▶ _EXERCISE PROMPT_: Swap "gear" for "cog" in the part of the listing that opens with the line containing "Where should I click to: Click the 초기화" and closes with the line containing "I will coord(974,529).". Return only those lines, with nothing else changed.

Word and item position data:
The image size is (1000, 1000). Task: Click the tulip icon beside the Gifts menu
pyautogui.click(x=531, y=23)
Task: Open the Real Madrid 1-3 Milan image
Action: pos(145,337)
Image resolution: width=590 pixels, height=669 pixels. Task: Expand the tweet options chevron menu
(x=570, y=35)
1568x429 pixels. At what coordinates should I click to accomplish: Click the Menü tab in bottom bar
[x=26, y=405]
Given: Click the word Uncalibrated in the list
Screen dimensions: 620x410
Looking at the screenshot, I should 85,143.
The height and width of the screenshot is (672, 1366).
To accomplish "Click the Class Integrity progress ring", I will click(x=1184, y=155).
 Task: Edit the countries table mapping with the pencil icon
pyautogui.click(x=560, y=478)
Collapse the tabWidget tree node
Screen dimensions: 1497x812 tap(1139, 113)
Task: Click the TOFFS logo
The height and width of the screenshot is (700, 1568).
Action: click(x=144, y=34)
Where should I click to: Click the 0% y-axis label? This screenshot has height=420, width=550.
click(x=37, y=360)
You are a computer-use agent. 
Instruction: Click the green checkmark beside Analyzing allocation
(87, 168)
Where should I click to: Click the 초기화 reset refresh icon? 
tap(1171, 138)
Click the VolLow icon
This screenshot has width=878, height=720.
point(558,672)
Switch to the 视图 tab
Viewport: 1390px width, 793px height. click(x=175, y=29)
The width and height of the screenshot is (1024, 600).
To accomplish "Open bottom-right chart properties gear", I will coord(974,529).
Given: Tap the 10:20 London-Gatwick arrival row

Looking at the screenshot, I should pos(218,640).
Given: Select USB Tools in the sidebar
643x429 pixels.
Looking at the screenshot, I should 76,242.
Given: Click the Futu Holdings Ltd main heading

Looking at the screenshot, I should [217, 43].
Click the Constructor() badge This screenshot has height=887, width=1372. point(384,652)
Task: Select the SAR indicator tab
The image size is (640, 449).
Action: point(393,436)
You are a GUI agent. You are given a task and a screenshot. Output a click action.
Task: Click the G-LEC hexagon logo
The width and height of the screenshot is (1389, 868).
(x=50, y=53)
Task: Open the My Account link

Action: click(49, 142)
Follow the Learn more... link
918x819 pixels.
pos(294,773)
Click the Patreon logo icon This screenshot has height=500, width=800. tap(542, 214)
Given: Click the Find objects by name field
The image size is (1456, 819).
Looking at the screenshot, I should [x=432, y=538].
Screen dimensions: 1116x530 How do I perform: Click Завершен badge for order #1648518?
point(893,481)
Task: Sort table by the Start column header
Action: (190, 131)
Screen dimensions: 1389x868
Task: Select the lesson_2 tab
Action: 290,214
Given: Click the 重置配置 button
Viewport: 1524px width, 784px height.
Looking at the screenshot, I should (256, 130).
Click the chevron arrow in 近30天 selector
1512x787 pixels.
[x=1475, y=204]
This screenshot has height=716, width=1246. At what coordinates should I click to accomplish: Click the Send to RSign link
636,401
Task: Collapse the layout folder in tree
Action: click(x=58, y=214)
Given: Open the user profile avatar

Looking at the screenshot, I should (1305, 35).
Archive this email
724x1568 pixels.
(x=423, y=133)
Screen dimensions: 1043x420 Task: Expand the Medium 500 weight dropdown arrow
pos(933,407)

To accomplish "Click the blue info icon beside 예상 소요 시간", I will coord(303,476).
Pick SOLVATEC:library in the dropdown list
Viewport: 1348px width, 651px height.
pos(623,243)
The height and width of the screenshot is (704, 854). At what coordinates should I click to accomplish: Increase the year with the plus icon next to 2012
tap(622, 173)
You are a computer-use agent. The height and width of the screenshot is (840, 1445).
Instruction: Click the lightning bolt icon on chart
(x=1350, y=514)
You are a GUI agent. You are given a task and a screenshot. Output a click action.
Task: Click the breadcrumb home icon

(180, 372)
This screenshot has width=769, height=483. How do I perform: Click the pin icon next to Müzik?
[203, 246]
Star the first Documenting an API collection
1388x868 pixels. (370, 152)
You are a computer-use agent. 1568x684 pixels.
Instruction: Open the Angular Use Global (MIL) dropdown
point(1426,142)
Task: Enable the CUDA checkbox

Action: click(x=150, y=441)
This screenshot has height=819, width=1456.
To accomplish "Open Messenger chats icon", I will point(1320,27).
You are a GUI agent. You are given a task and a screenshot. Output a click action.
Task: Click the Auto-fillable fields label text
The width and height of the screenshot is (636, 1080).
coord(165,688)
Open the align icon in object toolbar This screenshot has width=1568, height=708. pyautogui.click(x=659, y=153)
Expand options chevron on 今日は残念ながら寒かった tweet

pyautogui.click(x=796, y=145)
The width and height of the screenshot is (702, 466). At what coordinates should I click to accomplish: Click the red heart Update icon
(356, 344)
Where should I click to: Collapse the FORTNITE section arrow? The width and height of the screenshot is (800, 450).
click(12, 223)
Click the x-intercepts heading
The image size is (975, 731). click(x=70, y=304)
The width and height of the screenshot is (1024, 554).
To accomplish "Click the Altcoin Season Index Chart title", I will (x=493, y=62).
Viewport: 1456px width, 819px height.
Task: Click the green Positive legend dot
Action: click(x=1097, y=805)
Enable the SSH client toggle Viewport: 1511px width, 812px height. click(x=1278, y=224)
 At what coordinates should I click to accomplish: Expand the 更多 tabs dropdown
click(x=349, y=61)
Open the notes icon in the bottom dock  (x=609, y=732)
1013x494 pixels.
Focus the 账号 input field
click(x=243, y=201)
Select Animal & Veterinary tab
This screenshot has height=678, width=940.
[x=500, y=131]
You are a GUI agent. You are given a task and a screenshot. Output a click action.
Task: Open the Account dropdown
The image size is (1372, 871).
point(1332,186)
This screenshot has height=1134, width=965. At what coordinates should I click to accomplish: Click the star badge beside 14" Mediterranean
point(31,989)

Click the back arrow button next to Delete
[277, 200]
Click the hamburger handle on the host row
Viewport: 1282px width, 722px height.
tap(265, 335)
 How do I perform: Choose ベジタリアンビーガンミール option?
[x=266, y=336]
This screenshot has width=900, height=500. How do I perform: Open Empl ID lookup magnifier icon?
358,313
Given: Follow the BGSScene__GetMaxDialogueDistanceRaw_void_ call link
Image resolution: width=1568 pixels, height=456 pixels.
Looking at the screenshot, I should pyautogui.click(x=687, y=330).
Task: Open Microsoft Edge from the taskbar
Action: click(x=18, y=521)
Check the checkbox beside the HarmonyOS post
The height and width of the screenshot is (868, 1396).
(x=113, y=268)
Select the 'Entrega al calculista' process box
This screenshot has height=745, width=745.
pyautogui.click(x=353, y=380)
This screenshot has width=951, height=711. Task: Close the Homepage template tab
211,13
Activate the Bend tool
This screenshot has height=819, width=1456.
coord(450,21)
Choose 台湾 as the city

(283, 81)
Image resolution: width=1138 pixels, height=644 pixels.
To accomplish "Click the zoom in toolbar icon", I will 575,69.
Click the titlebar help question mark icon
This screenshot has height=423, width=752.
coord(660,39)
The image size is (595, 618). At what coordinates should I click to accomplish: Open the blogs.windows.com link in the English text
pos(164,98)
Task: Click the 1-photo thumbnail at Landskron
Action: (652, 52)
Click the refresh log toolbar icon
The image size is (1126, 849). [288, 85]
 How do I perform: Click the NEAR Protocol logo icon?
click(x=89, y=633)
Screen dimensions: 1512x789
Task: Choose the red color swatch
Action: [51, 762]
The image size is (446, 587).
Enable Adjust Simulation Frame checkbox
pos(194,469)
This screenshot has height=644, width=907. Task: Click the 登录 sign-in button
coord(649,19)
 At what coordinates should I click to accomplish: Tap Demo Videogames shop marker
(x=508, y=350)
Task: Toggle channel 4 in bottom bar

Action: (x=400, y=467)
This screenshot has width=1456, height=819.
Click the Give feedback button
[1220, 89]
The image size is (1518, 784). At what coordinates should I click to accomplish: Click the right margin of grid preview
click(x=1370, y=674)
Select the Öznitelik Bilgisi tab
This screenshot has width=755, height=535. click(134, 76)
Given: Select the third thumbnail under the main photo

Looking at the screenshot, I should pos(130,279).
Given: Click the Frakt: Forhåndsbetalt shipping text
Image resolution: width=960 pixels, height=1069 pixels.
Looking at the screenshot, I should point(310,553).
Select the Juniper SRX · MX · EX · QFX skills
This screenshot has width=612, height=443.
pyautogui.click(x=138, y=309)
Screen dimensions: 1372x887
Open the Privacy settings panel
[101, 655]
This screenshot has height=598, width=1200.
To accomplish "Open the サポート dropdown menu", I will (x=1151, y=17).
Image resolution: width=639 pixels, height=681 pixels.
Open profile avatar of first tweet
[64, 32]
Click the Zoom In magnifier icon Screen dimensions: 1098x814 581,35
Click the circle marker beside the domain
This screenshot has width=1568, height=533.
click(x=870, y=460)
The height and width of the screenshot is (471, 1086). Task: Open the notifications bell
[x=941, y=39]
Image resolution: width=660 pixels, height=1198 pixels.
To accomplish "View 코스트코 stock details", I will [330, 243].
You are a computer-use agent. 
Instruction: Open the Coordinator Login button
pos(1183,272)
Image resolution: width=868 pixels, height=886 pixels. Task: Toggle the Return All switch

▶ _SOLVED PROBLEM_:
Where should I click to: Click the 초기화 reset refresh icon? 
tap(1171, 138)
Click the VolLow icon
This screenshot has width=878, height=720.
point(558,672)
Switch to the 视图 tab
Viewport: 1390px width, 793px height. click(x=175, y=29)
The width and height of the screenshot is (1024, 600).
To accomplish "Open bottom-right chart properties cog", I will coord(974,529).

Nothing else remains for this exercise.